The OS and the disk
The first thing to consider is what we can expect from a database in terms of durability. In order to do so we can visualize what happens during a simple write operation:(一个写操作会经历一下几个步骤)- 1: The client sends a write command to the database (data is in client's memory)(数据在client的内存中).
- 2: The database receives the write (data is in server's memory)(数据在server的内存中).
- 3: The database calls the system call that writes the data on disk (data is in the kernel's buffer)(数据在操作系统的内核中).
- 4: The operating system transfers the write buffer to the disk controller (data is in the disk cache)(操作系统把数据传递到disk cache中).
- 5: The disk controller actually writes the data into a physical media (a magnetic disk, a Nand chip, ...)(写入硬盘).
When is our write safe along the line?
If we consider a failure that involves just the database software (the process gets killed by the system administrator or crashes) and does not touch the kernel, the write can be considered safe just after the step 3 is completed with success, that is after the write(2) system call (or any other system call used to transfer data to the kernel) returns successfully. After this step even if the database process crashes, still the kernel will take care of transferring data to the disk controller. (总之,如果数据库进程crash的话,但是数据已经在kernel中了,那么数据依然可以保存成功)If we consider instead a more catastrophic event like a power outage, we are safe only at step 5 completion, that is, when data is actually transfered to the physical device memorizing it. (如果断电那么只有在步骤5执行完后才安全)

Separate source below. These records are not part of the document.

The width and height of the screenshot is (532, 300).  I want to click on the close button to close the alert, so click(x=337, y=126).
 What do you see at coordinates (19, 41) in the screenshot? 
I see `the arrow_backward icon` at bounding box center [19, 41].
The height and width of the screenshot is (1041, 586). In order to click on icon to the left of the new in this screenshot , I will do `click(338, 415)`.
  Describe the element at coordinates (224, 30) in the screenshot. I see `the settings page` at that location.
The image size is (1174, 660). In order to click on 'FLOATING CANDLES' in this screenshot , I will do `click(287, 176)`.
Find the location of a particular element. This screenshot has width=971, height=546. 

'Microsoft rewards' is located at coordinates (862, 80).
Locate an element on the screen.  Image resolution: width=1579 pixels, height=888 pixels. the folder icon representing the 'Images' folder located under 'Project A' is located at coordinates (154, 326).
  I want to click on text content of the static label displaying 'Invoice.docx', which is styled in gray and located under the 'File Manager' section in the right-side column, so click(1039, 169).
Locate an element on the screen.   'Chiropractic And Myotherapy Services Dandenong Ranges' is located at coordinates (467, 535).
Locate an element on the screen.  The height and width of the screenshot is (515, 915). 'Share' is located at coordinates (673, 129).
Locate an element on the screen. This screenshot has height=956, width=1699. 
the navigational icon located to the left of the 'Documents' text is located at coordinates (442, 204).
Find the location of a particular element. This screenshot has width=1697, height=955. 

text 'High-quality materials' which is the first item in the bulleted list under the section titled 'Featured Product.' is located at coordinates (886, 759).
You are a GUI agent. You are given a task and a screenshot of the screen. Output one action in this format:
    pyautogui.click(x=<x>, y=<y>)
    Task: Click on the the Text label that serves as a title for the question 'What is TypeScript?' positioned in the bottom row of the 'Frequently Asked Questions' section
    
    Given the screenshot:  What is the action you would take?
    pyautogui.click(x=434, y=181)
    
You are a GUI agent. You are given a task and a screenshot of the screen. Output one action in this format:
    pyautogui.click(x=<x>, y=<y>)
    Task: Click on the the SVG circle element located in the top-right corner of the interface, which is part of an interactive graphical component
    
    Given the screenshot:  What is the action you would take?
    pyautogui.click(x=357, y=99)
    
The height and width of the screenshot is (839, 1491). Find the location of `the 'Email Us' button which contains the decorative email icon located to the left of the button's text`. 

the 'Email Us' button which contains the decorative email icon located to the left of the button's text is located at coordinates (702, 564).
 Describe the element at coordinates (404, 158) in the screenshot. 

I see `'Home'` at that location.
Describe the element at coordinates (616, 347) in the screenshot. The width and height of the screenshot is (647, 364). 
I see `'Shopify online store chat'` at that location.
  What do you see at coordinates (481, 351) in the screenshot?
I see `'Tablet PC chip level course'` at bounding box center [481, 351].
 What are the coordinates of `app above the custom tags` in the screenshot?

We can summarize that the important stages in data safety are the 3, 4, and 5. That is:
- How often the database software will transfer its user-space buffers to the kernel buffers using the write (or equivalent) system call?
- How often the kernel will flush the buffers to the disk controller?
- And how often the disk controller will write data to the physical media?
Append only file
The Append Only File, usually called simply AOF, is the main Redis persistence option. The way it works is extremely simple: every time a write operation that modifies the dataset in memory is performed, the operation gets logged. The log is produced exactly in the same format used by clients to communicate with Redis, so the AOF can be even piped via netcat to another instance, or easily parsed if needed. At restart Redis re-plays all the operations to reconstruct the dataset.To show how the AOF works in practice I'll do a simple experiment, setting up a new Redis 2.6 instance with append only file enabled:
./redis-server --appendonly yesNow it's time to send a few write commands to the instance:
redis 127.0.0.1:6379> set key1 Hello OK redis 127.0.0.1:6379> append key1 " World!" (integer) 12 redis 127.0.0.1:6379> del key1 (integer) 1 redis 127.0.0.1:6379> del non_existing_key (integer) 0The first three operations actually modified the dataset, the fourth did not, because there was no key with the specified name. This is how our append only file looks like:
$ cat appendonly.aof *2 $6 SELECT $1 0 *3 $3 set $4 key1 $5 Hello *3 $6 append $4 key1 $7 World! *2 $3 del $4 key1As you can see the final DEL is missing, because it did not produced any modification to the dataset.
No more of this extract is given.